Lincolnshire

Dambusters bomb shelters used for bat roosts at Tattershall Carrs

Bat inside shelter Image copyright Woodland Trust
Image caption During World War Two the shelters were used by members of 617 Squadron

Bomb shelters on a former RAF site used by the Dambusters squadron have been converted into bat roosts.

The Woodland Trust has converted 11 shelters into hibernation areas for bats at its Tattershall Carrs site, in Lincolnshire.

Almost 100 buildings of various types were constructed on the site during World War Two.

This includes bomb shelters used by members of 617 Squadron including those who carried out the Dambusters raid.

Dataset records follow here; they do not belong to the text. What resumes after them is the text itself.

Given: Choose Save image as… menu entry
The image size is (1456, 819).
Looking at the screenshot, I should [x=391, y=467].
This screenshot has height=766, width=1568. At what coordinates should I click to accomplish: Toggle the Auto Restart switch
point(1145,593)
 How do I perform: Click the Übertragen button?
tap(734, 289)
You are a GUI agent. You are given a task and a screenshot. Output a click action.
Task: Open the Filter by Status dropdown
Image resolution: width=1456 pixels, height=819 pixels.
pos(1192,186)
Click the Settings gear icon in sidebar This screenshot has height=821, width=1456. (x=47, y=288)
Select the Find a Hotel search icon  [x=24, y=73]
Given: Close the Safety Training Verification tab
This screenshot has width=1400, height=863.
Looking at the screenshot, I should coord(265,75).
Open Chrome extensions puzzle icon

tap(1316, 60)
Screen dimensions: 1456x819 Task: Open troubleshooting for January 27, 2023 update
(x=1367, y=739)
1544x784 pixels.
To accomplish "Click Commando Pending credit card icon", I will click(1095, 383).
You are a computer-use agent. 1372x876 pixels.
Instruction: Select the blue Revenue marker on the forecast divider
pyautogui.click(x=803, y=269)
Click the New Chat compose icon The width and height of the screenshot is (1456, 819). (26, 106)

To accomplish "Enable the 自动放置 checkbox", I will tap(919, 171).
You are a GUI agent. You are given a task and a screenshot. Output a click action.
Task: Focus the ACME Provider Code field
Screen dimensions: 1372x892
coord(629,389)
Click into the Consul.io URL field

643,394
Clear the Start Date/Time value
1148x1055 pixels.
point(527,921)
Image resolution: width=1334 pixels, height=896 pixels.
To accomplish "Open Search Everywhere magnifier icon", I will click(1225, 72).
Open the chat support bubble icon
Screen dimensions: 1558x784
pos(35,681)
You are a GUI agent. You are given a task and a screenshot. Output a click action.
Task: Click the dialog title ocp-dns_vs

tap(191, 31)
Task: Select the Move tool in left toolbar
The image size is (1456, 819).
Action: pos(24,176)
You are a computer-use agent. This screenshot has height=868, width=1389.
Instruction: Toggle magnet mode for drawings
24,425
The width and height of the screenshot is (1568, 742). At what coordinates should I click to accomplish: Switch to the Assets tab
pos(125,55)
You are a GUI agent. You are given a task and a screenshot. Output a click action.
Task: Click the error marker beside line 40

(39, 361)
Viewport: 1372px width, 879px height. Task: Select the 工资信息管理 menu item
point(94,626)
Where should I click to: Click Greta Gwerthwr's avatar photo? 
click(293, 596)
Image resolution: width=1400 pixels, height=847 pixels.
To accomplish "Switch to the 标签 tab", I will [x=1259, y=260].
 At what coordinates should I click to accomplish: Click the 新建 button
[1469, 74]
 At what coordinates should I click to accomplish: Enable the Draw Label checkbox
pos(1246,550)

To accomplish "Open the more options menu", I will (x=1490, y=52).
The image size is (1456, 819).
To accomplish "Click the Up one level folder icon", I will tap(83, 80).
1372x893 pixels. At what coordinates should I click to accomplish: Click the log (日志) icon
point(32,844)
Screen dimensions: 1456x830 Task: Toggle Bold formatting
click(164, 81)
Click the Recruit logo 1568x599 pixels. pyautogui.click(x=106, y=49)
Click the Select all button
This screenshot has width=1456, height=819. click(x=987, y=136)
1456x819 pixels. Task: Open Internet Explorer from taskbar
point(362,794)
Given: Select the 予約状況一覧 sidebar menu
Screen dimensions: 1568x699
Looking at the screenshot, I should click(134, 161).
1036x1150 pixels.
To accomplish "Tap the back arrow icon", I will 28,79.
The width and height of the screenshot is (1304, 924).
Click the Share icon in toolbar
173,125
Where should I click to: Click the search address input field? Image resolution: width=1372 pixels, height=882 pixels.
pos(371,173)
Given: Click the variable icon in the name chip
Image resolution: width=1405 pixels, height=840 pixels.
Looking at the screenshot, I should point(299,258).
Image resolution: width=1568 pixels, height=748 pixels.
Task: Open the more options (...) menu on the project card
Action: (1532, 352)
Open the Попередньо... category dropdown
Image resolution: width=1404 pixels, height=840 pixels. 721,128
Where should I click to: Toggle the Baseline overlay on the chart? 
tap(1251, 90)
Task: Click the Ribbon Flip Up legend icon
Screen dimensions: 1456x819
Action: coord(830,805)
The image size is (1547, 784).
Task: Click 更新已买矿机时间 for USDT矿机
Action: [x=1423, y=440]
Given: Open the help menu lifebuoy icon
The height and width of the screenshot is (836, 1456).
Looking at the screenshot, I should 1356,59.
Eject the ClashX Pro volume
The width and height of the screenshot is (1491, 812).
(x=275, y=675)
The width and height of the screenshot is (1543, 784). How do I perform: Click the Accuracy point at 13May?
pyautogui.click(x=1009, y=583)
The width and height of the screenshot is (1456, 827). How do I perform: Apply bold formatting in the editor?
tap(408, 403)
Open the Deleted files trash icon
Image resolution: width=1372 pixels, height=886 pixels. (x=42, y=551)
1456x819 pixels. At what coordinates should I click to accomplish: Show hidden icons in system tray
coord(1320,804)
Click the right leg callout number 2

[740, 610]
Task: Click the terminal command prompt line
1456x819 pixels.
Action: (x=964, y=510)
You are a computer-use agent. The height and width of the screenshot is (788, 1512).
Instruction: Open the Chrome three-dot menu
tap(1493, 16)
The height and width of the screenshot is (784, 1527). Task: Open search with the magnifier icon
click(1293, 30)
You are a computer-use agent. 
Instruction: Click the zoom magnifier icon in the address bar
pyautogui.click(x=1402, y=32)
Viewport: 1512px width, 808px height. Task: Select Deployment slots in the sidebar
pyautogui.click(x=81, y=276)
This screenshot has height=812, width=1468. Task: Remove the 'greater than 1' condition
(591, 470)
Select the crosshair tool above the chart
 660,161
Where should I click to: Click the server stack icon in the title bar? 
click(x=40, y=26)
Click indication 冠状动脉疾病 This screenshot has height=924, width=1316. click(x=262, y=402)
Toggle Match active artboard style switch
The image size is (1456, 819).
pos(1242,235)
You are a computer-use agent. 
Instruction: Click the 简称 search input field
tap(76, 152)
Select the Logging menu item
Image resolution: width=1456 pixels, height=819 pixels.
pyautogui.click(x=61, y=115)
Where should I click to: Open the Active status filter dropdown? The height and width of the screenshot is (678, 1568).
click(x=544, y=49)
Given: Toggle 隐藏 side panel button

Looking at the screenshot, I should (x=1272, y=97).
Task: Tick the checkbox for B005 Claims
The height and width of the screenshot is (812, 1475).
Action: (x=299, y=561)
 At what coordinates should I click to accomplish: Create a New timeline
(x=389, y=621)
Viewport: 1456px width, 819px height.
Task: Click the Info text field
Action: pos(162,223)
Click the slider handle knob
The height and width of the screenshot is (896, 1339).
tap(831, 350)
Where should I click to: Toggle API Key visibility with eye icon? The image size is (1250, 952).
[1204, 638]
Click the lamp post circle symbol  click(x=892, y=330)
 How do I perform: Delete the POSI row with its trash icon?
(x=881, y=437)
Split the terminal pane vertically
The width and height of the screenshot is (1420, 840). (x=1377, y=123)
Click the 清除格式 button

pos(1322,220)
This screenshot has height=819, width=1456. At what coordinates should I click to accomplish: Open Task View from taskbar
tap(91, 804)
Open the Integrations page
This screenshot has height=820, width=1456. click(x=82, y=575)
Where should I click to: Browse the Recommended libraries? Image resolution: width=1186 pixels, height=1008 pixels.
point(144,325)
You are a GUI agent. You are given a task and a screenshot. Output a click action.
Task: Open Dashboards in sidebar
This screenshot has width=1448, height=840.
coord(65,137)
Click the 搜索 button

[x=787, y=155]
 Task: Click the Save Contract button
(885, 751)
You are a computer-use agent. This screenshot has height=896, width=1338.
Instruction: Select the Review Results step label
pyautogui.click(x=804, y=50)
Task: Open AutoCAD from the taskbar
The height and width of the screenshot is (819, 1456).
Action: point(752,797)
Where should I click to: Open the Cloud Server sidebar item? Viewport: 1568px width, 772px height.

Site manager Ian Froggatt said: "We've always been proud of the rich history at Tattershall Carrs and we are excited that this [history] will also benefit nature.

"This is ancient woodland and is a site of special scientific interest - so it's nationally significant for the wildlife that's in here."

He added the shelters were full of rubbish after the camp was abandoned at the end of the war, but were now being put to good use.

Image copyright Warwickshire County Council
Image caption The trust said it hoped the shelters would particularly help rarer species like the barbastelle bat

The 29 hectare (72 acre) woodland, which was originally part of RAF Woodhall Spa, is already home to a number of species of bats, including brown long-eared, pipistrelle, natterers, noctule and Daubenton's bat.

The trust hopes the current project, which was funded by a £10,000 grant from Biffa, will help increase the reserve's bat population.

It plans to monitor numbers using the shelters and organise educational tours.

Part of the wartime base still remains at the site and is undergoing a programme of renovation by the Thorpe Camp Preservation Trust.